§ **To do**
When you retype the data, keep every line exactly as it appears.

§ **Exercise materials**

::::::::

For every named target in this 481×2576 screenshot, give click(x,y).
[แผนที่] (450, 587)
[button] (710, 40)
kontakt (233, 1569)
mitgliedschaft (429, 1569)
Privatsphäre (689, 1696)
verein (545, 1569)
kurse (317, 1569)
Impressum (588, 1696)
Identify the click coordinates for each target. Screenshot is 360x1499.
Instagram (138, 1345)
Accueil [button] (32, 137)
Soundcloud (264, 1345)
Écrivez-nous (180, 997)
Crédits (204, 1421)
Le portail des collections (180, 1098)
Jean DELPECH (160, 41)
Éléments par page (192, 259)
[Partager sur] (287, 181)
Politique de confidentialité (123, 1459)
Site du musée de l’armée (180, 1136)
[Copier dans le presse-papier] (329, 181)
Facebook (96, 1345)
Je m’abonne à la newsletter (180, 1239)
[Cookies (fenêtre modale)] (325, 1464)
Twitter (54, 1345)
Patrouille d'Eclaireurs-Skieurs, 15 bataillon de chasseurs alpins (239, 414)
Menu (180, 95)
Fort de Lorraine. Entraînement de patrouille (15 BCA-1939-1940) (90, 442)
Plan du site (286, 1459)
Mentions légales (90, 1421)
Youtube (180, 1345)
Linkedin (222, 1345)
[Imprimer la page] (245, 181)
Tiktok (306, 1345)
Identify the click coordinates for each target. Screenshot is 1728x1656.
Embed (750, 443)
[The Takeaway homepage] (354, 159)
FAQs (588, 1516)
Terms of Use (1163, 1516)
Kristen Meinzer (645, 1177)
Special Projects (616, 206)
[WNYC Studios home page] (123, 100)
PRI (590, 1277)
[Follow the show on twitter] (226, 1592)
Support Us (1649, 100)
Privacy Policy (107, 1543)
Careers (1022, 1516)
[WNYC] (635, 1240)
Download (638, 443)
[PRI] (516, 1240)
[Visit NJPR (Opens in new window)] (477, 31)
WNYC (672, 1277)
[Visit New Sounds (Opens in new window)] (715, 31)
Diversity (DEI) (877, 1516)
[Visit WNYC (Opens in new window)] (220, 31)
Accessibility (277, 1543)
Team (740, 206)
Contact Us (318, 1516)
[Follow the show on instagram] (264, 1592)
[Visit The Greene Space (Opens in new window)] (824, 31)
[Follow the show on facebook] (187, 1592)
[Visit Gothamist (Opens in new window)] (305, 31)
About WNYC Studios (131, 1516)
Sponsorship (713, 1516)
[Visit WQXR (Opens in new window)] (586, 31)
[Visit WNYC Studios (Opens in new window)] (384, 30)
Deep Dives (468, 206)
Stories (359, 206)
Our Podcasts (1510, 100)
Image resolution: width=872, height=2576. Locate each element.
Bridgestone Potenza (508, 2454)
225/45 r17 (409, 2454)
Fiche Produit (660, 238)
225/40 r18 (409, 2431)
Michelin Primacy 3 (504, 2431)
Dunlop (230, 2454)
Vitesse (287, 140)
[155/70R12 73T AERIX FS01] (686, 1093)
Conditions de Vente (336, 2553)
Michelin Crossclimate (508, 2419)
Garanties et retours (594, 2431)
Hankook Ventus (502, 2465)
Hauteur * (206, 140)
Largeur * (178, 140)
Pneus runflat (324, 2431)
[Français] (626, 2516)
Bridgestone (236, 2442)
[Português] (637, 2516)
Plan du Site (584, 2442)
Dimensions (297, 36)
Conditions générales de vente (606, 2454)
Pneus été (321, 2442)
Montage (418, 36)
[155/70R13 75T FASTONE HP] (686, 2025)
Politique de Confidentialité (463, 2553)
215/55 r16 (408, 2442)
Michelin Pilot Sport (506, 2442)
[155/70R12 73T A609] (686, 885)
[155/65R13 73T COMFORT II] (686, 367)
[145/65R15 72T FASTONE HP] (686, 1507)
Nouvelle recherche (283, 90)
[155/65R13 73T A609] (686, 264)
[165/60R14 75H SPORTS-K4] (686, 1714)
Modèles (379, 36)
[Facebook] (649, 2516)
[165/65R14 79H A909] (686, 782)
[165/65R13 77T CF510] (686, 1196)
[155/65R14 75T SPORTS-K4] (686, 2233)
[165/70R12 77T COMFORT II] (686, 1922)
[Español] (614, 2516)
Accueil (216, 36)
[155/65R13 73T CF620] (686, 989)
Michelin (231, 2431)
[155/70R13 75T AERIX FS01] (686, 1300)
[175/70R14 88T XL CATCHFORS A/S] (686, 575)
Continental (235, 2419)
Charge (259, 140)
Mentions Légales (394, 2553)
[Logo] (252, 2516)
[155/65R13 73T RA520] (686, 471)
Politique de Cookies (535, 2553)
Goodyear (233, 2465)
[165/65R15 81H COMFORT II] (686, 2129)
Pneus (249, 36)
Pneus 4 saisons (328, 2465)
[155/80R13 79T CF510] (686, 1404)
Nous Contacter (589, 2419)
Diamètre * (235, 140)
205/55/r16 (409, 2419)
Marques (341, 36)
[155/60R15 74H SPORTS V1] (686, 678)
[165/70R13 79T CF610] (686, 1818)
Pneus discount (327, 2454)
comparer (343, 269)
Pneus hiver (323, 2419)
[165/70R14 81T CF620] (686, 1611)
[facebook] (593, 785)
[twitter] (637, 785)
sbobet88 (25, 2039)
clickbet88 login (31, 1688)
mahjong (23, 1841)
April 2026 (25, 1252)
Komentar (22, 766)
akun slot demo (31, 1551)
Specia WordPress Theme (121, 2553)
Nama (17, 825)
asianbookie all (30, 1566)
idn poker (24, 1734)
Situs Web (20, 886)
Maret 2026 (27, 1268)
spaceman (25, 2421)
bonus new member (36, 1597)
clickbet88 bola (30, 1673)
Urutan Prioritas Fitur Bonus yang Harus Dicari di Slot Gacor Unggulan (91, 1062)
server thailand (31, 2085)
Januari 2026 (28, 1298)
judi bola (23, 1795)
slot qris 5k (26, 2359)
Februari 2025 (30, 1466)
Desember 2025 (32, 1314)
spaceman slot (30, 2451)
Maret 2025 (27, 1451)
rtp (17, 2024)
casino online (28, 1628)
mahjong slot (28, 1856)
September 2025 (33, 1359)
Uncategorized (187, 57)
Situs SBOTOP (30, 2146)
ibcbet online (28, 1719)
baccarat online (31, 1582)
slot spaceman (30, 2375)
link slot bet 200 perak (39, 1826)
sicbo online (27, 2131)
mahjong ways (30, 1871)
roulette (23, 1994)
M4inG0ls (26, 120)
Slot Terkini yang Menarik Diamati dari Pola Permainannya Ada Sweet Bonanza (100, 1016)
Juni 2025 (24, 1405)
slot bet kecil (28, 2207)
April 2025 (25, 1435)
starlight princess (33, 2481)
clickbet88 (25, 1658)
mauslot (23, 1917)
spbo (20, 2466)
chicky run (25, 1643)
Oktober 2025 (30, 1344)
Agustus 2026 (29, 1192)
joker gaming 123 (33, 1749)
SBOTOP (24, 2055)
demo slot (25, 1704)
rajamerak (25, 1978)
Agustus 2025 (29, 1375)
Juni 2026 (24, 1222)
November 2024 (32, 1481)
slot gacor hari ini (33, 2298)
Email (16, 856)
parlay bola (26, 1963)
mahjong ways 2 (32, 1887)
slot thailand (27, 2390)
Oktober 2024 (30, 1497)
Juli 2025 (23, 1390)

::::::::

§ **Written answer**
For every named target in this 481×2576 screenshot, give click(x,y).
[แผนที่] (450, 587)
[button] (710, 40)
kontakt (233, 1569)
mitgliedschaft (429, 1569)
Privatsphäre (689, 1696)
verein (545, 1569)
kurse (317, 1569)
Impressum (588, 1696)
Identify the click coordinates for each target. Screenshot is 360x1499.
Instagram (138, 1345)
Accueil [button] (32, 137)
Soundcloud (264, 1345)
Écrivez-nous (180, 997)
Crédits (204, 1421)
Le portail des collections (180, 1098)
Jean DELPECH (160, 41)
Éléments par page (192, 259)
[Partager sur] (287, 181)
Politique de confidentialité (123, 1459)
Site du musée de l’armée (180, 1136)
[Copier dans le presse-papier] (329, 181)
Facebook (96, 1345)
Je m’abonne à la newsletter (180, 1239)
[Cookies (fenêtre modale)] (325, 1464)
Twitter (54, 1345)
Patrouille d'Eclaireurs-Skieurs, 15 bataillon de chasseurs alpins (239, 414)
Menu (180, 95)
Fort de Lorraine. Entraînement de patrouille (15 BCA-1939-1940) (90, 442)
Plan du site (286, 1459)
Mentions légales (90, 1421)
Youtube (180, 1345)
Linkedin (222, 1345)
[Imprimer la page] (245, 181)
Tiktok (306, 1345)
Identify the click coordinates for each target. Screenshot is 1728x1656.
Embed (750, 443)
[The Takeaway homepage] (354, 159)
FAQs (588, 1516)
Terms of Use (1163, 1516)
Kristen Meinzer (645, 1177)
Special Projects (616, 206)
[WNYC Studios home page] (123, 100)
PRI (590, 1277)
[Follow the show on twitter] (226, 1592)
Support Us (1649, 100)
Privacy Policy (107, 1543)
Careers (1022, 1516)
[WNYC] (635, 1240)
Download (638, 443)
[PRI] (516, 1240)
[Visit NJPR (Opens in new window)] (477, 31)
WNYC (672, 1277)
[Visit New Sounds (Opens in new window)] (715, 31)
Diversity (DEI) (877, 1516)
[Visit WNYC (Opens in new window)] (220, 31)
Accessibility (277, 1543)
Team (740, 206)
Contact Us (318, 1516)
[Follow the show on instagram] (264, 1592)
[Visit The Greene Space (Opens in new window)] (824, 31)
[Follow the show on facebook] (187, 1592)
[Visit Gothamist (Opens in new window)] (305, 31)
About WNYC Studios (131, 1516)
Sponsorship (713, 1516)
[Visit WQXR (Opens in new window)] (586, 31)
[Visit WNYC Studios (Opens in new window)] (384, 30)
Deep Dives (468, 206)
Stories (359, 206)
Our Podcasts (1510, 100)
Image resolution: width=872, height=2576. Locate each element.
Bridgestone Potenza (508, 2454)
225/45 r17 (409, 2454)
Fiche Produit (660, 238)
225/40 r18 (409, 2431)
Michelin Primacy 3 (504, 2431)
Dunlop (230, 2454)
Vitesse (287, 140)
[155/70R12 73T AERIX FS01] (686, 1093)
Conditions de Vente (336, 2553)
Michelin Crossclimate (508, 2419)
Garanties et retours (594, 2431)
Hankook Ventus (502, 2465)
Hauteur * (206, 140)
Largeur * (178, 140)
Pneus runflat (324, 2431)
[Français] (626, 2516)
Bridgestone (236, 2442)
[Português] (637, 2516)
Plan du Site (584, 2442)
Dimensions (297, 36)
Conditions générales de vente (606, 2454)
Pneus été (321, 2442)
Montage (418, 36)
[155/70R13 75T FASTONE HP] (686, 2025)
Politique de Confidentialité (463, 2553)
215/55 r16 (408, 2442)
Michelin Pilot Sport (506, 2442)
[155/70R12 73T A609] (686, 885)
[155/65R13 73T COMFORT II] (686, 367)
[145/65R15 72T FASTONE HP] (686, 1507)
Nouvelle recherche (283, 90)
[155/65R13 73T A609] (686, 264)
[165/60R14 75H SPORTS-K4] (686, 1714)
Modèles (379, 36)
[Facebook] (649, 2516)
[165/65R14 79H A909] (686, 782)
[165/65R13 77T CF510] (686, 1196)
[155/65R14 75T SPORTS-K4] (686, 2233)
[165/70R12 77T COMFORT II] (686, 1922)
[Español] (614, 2516)
Accueil (216, 36)
[155/65R13 73T CF620] (686, 989)
Michelin (231, 2431)
[155/70R13 75T AERIX FS01] (686, 1300)
[175/70R14 88T XL CATCHFORS A/S] (686, 575)
Continental (235, 2419)
Charge (259, 140)
Mentions Légales (394, 2553)
[Logo] (252, 2516)
[155/65R13 73T RA520] (686, 471)
Politique de Cookies (535, 2553)
Goodyear (233, 2465)
[165/65R15 81H COMFORT II] (686, 2129)
Pneus (249, 36)
Pneus 4 saisons (328, 2465)
[155/80R13 79T CF510] (686, 1404)
Nous Contacter (589, 2419)
Diamètre * (235, 140)
205/55/r16 (409, 2419)
Marques (341, 36)
[155/60R15 74H SPORTS V1] (686, 678)
[165/70R13 79T CF610] (686, 1818)
Pneus discount (327, 2454)
comparer (343, 269)
Pneus hiver (323, 2419)
[165/70R14 81T CF620] (686, 1611)
[facebook] (593, 785)
[twitter] (637, 785)
sbobet88 (25, 2039)
clickbet88 login (31, 1688)
mahjong (23, 1841)
April 2026 (25, 1252)
Komentar (22, 766)
akun slot demo (31, 1551)
Specia WordPress Theme (121, 2553)
Nama (17, 825)
asianbookie all (30, 1566)
idn poker (24, 1734)
Situs Web (20, 886)
Maret 2026 (27, 1268)
spaceman (25, 2421)
bonus new member (36, 1597)
clickbet88 bola (30, 1673)
Urutan Prioritas Fitur Bonus yang Harus Dicari di Slot Gacor Unggulan (91, 1062)
server thailand (31, 2085)
Januari 2026 (28, 1298)
judi bola (23, 1795)
slot qris 5k (26, 2359)
Februari 2025 (30, 1466)
Desember 2025 (32, 1314)
spaceman slot (30, 2451)
Maret 2025 (27, 1451)
rtp (17, 2024)
casino online (28, 1628)
mahjong slot (28, 1856)
September 2025 (33, 1359)
Uncategorized (187, 57)
Situs SBOTOP (30, 2146)
ibcbet online (28, 1719)
baccarat online (31, 1582)
slot spaceman (30, 2375)
link slot bet 200 perak (39, 1826)
sicbo online (27, 2131)
mahjong ways (30, 1871)
roulette (23, 1994)
M4inG0ls (26, 120)
Slot Terkini yang Menarik Diamati dari Pola Permainannya Ada Sweet Bonanza (100, 1016)
Juni 2025 (24, 1405)
slot bet kecil (28, 2207)
April 2025 (25, 1435)
starlight princess (33, 2481)
clickbet88 (25, 1658)
mauslot (23, 1917)
spbo (20, 2466)
chicky run (25, 1643)
Oktober 2025 (30, 1344)
Agustus 2026 (29, 1192)
joker gaming 123 (33, 1749)
SBOTOP (24, 2055)
demo slot (25, 1704)
rajamerak (25, 1978)
Agustus 2025 (29, 1375)
Juni 2026 (24, 1222)
November 2024 (32, 1481)
slot gacor hari ini (33, 2298)
Email (16, 856)
parlay bola (26, 1963)
mahjong ways 2 (32, 1887)
slot thailand (27, 2390)
Oktober 2024 (30, 1497)
Juli 2025 (23, 1390)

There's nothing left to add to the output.